There are also three levels for this type of account, and representatives have the same access to each level’s features as described for the business account.

Cancelling Authorization

You may decide to cancel your representative if you lose trust in him/her or if you recover from your illness (in case of any), or for reasons best known to you. Your representative may also choose to cancel their authorization.

For each type of tax account, you can cancel your representative’s authorization in several ways.

Personal Authorization

You can cancel authorization through the following ways:

  • Online:

This is the fastest way and can be done via your account.

  • By Phone:

This can be done by you or your representative but is slower compared to doing it online.

  • By Mail:

This is the slowest way as it is done by making a form to the CRA. It can be done by either you or your representative. Your representative can also cancel their authorization.

Business Authorization

For your business tax account, you can cancel in similar ways as done in the personal statement.

Non-Resident Authorization

You can’t cancel your representative’s authorization online for your non-resident tax accounts. You can do it in either of the following ways;

  • By Phone:

This is the fastest way.

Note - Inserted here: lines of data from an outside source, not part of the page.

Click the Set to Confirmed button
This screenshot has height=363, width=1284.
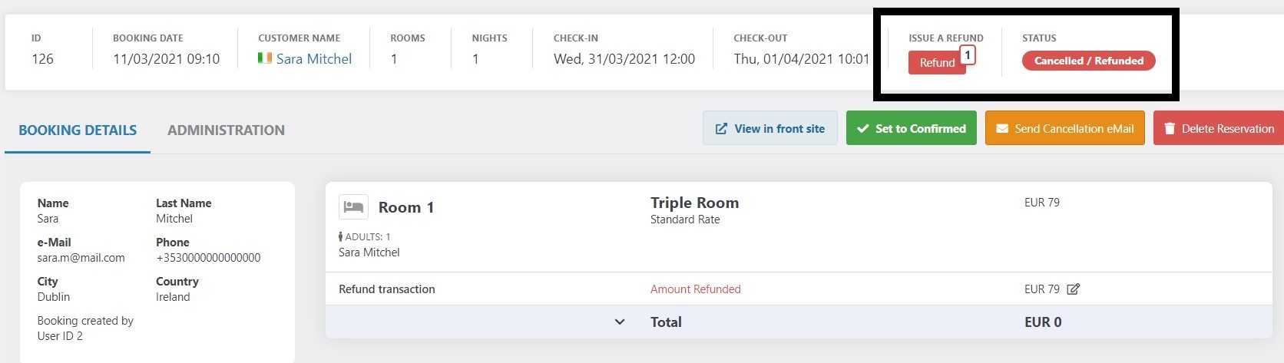(912, 128)
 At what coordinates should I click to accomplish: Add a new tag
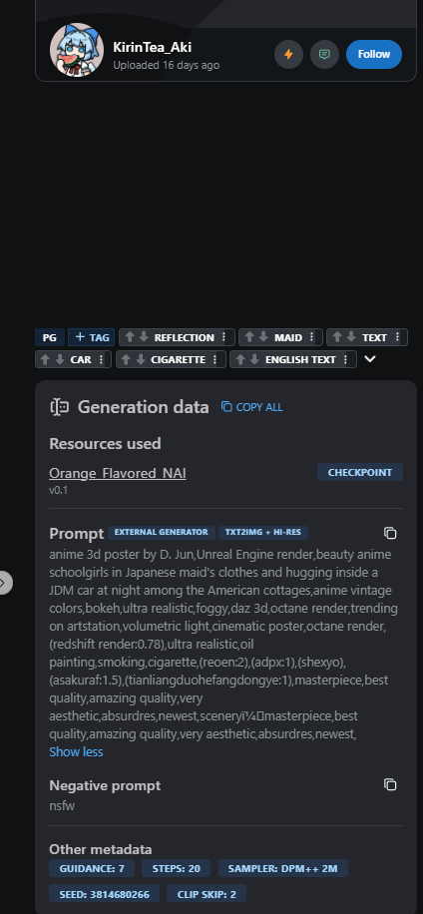[x=92, y=337]
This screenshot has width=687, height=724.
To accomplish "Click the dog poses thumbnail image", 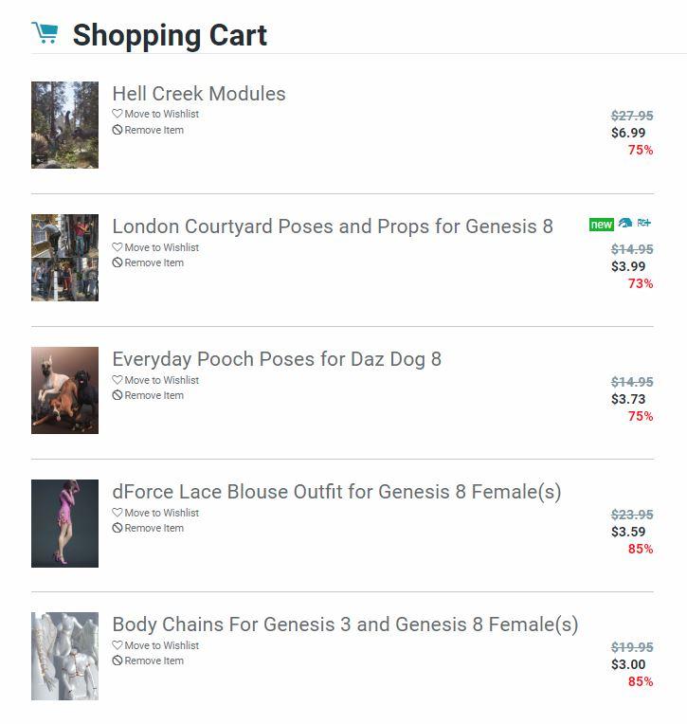I will click(x=64, y=390).
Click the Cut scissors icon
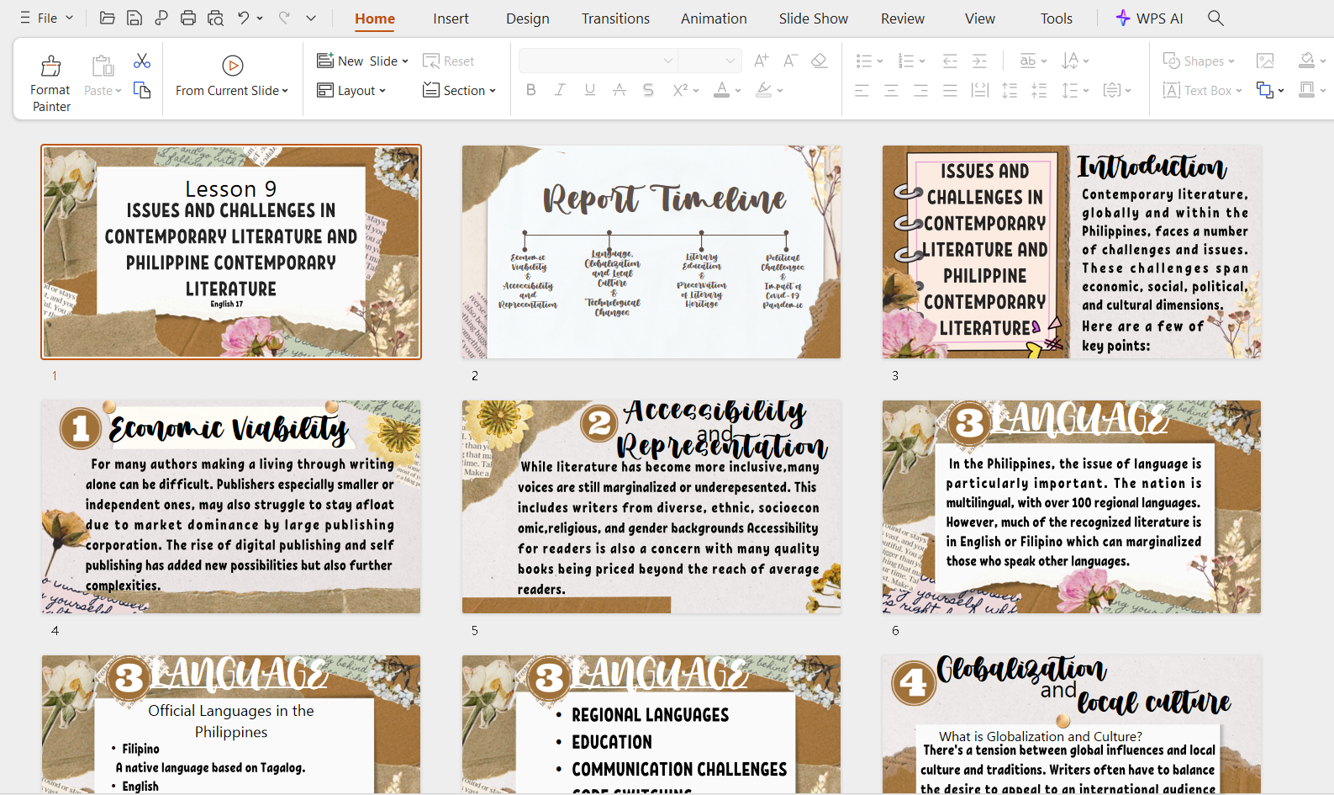This screenshot has width=1334, height=795. tap(142, 61)
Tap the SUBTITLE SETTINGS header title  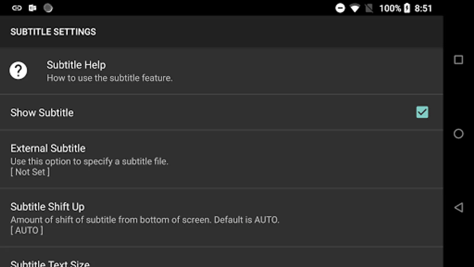pyautogui.click(x=53, y=32)
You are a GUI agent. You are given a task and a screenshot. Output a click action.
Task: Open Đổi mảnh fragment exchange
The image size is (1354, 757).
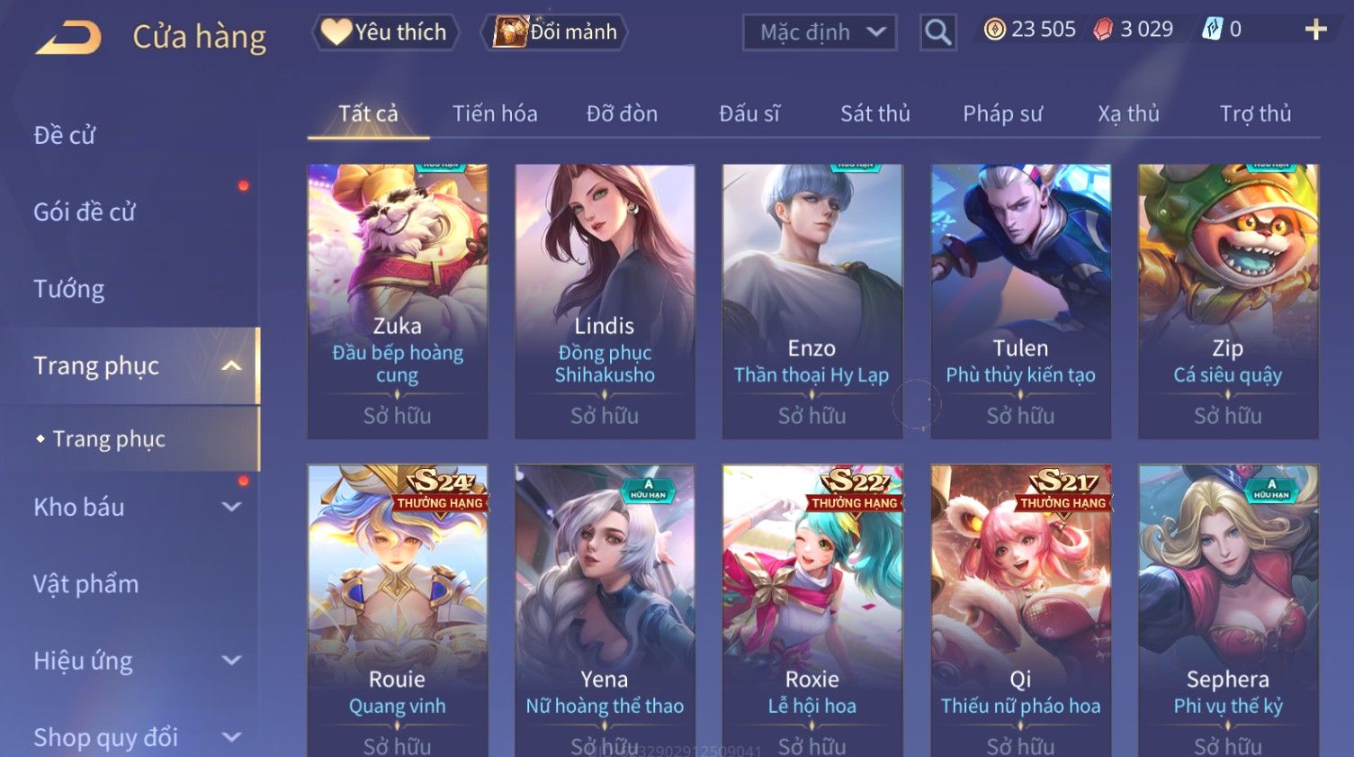pyautogui.click(x=553, y=32)
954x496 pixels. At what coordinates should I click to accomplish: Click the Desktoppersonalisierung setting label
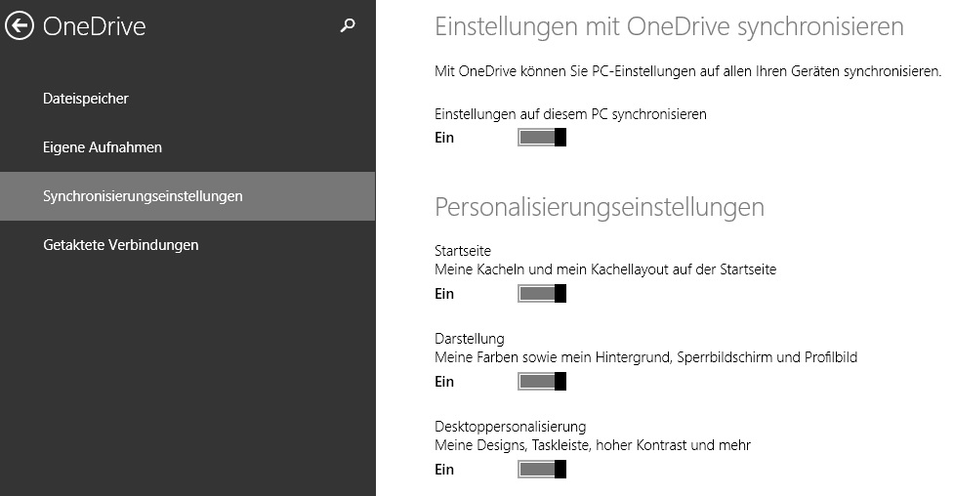tap(510, 427)
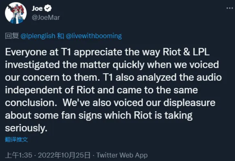Click the verified badge next to Joe
The image size is (235, 161).
click(48, 8)
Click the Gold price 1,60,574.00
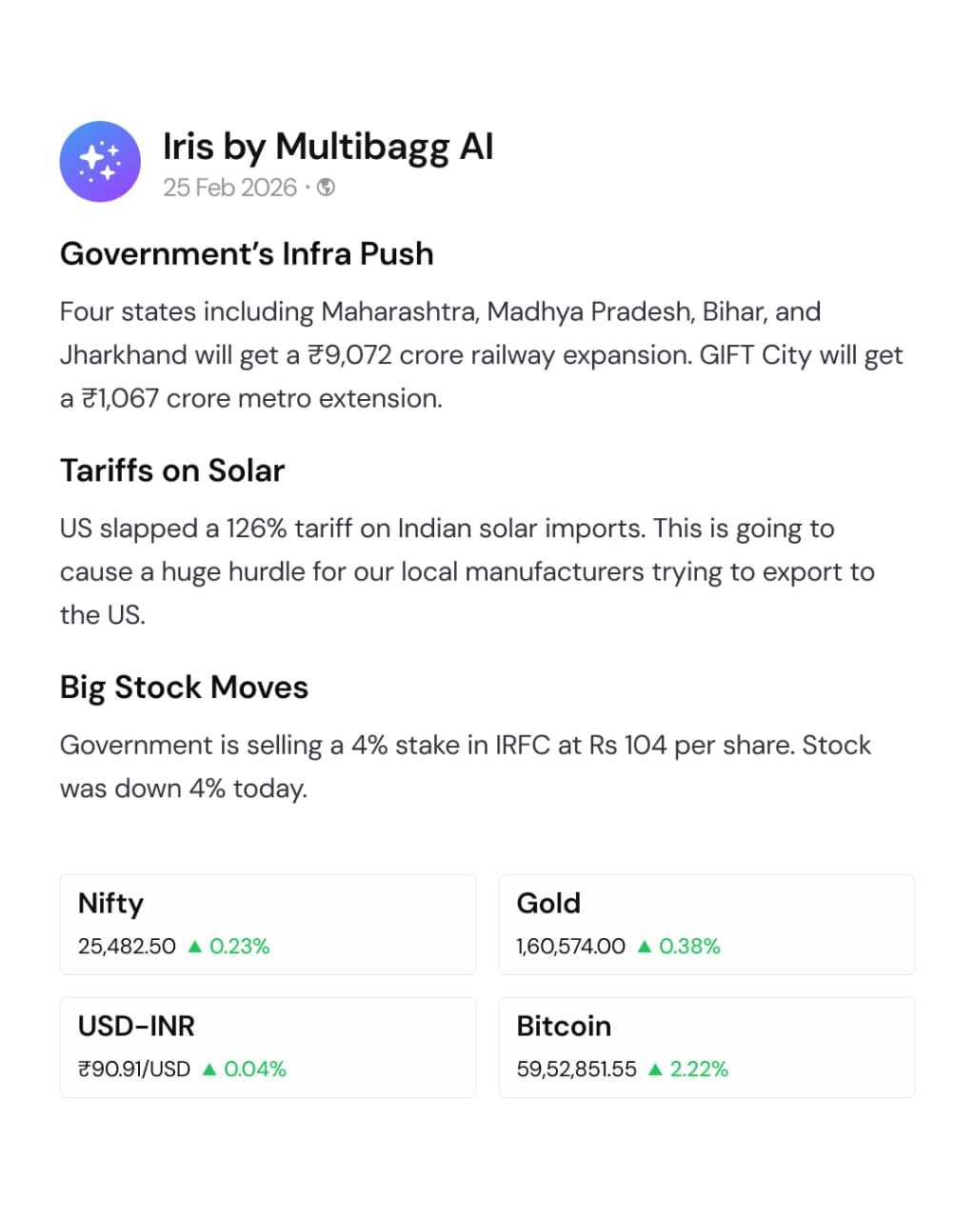This screenshot has width=975, height=1219. pos(570,947)

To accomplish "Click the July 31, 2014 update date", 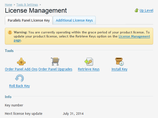I will click(x=73, y=114).
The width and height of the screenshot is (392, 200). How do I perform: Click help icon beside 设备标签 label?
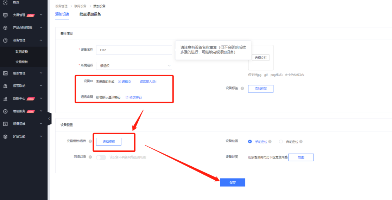pyautogui.click(x=242, y=89)
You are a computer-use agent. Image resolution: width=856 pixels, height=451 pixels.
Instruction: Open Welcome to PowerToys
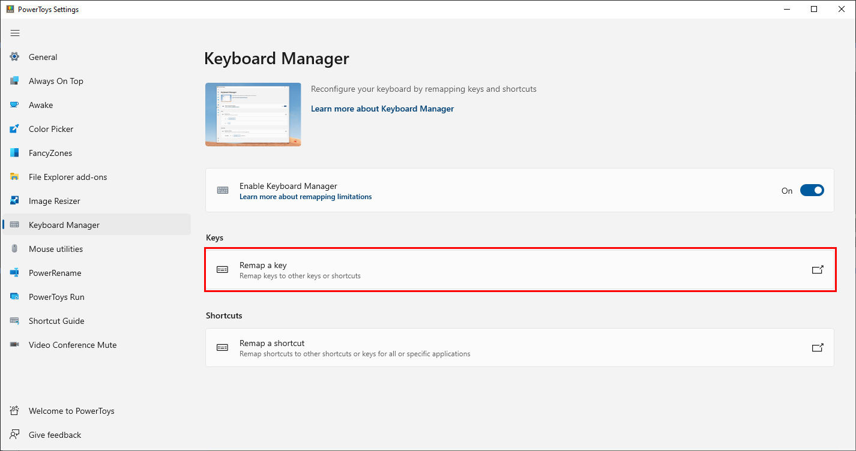[71, 410]
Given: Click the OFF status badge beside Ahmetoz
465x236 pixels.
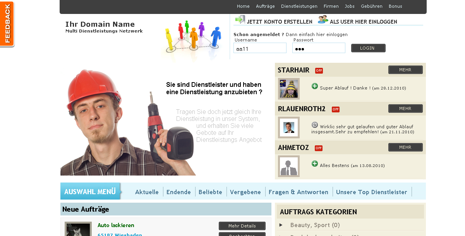Looking at the screenshot, I should pos(318,148).
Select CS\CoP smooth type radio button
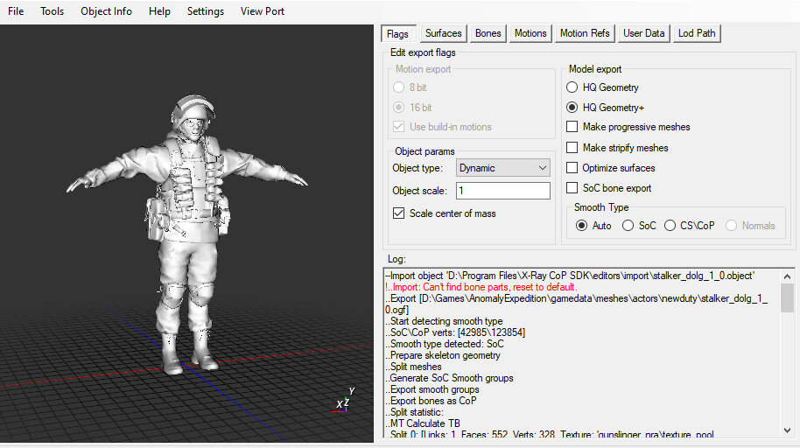Screen dimensions: 800x448 [670, 226]
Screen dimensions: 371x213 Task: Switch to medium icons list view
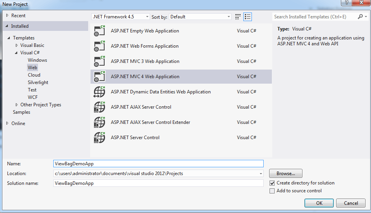pos(247,17)
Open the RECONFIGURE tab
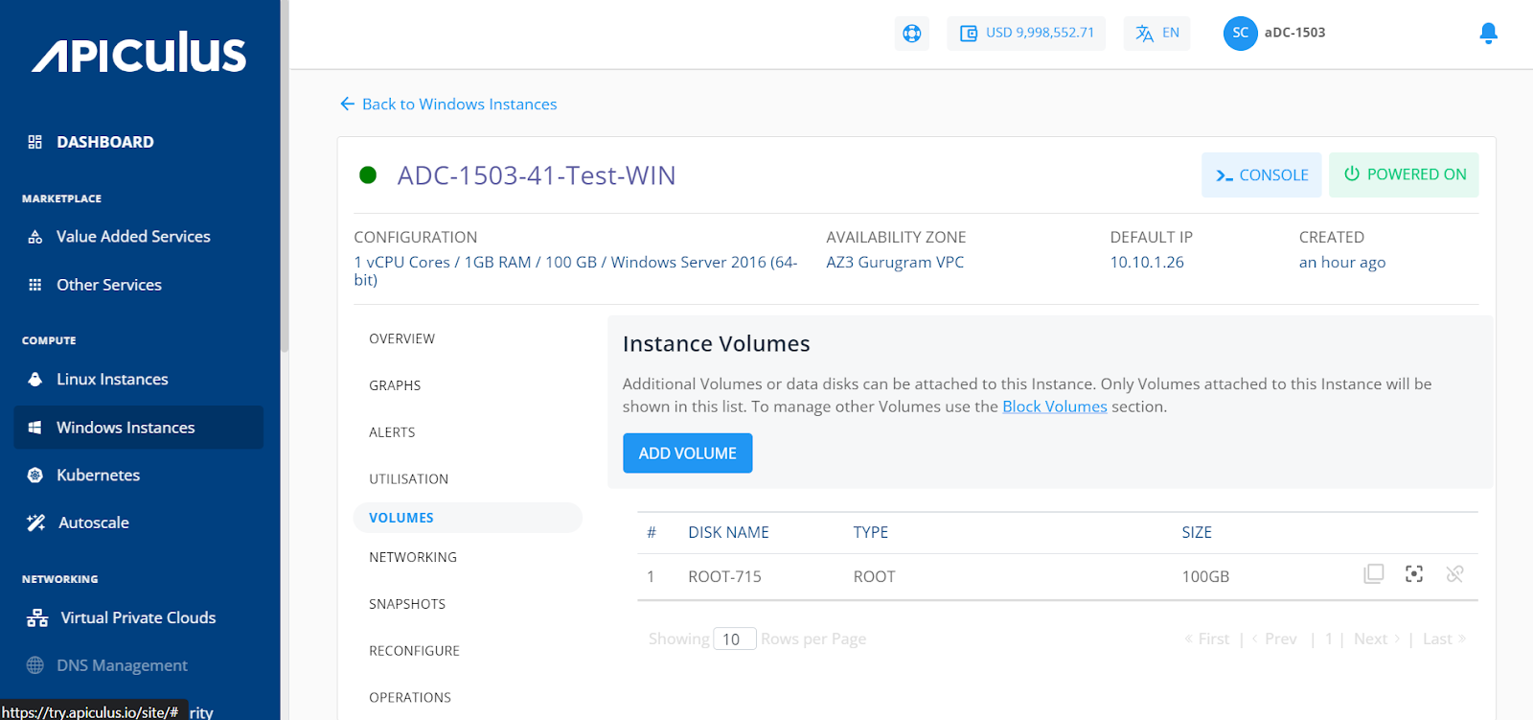Viewport: 1533px width, 720px height. (x=414, y=651)
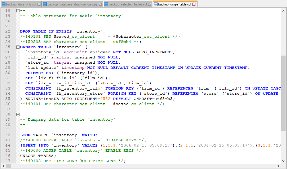Click the vertical scrollbar up arrow
287x169 pixels.
tap(283, 11)
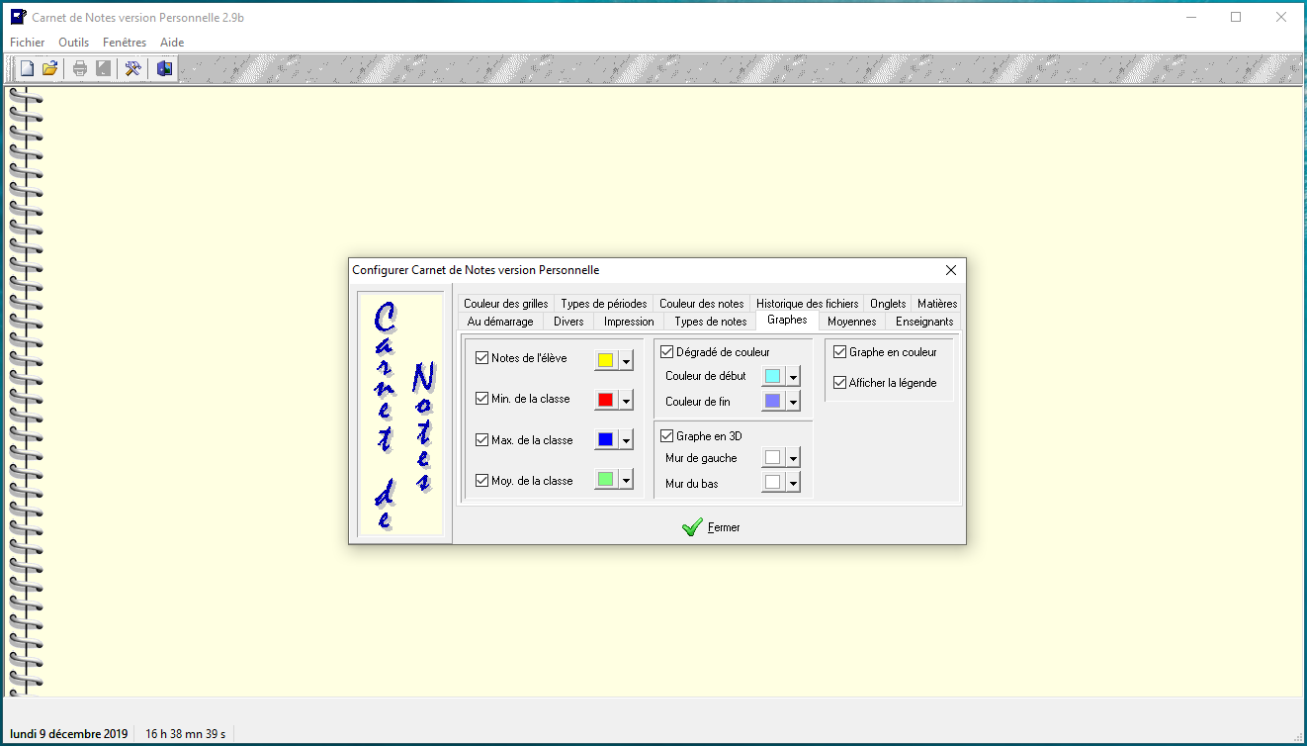Click the Carnet de Notes logo image
This screenshot has width=1307, height=746.
[x=400, y=414]
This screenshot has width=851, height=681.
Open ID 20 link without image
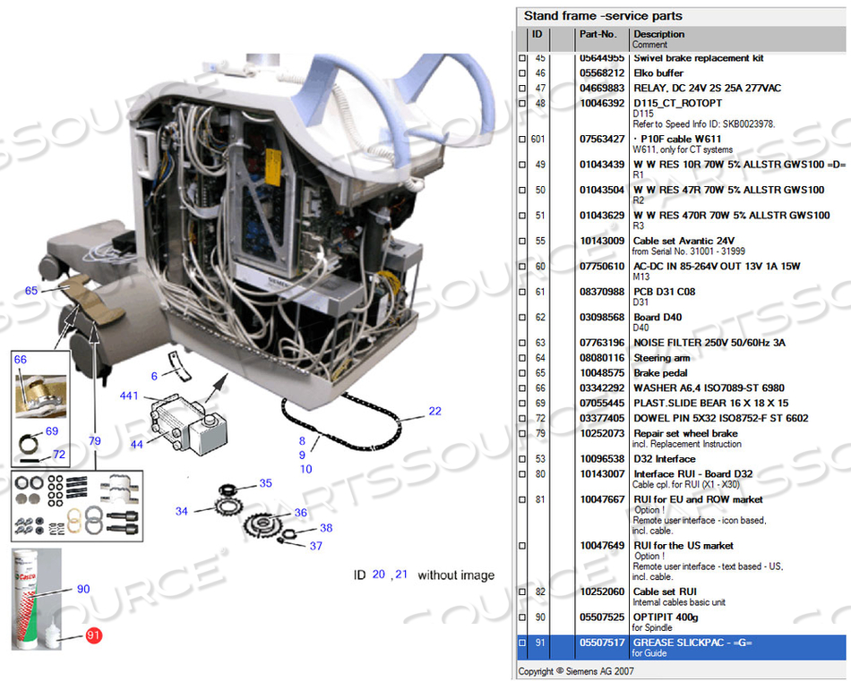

You or your representative can call to cancel the authorization.

  • By Mail:

This is the slowest way and can be done by either you or your representative by mailing a CRA form.

CRA Security

Whenever your representative contacts the CRA, they will be asked specific questions to confirm their identity. This ensures your account is in safe hands and that it is the authorized person who wants to access your account.

Conclusion

The new process of authorizing or cancelling a representative for your tax accounts is more straightforward and faster. It trumps the former T1013 form because it combines three forms, allowing individuals, businesses and non-residents to have a standard and easy-to-access platform for authorizing and cancelling representatives for their accounts.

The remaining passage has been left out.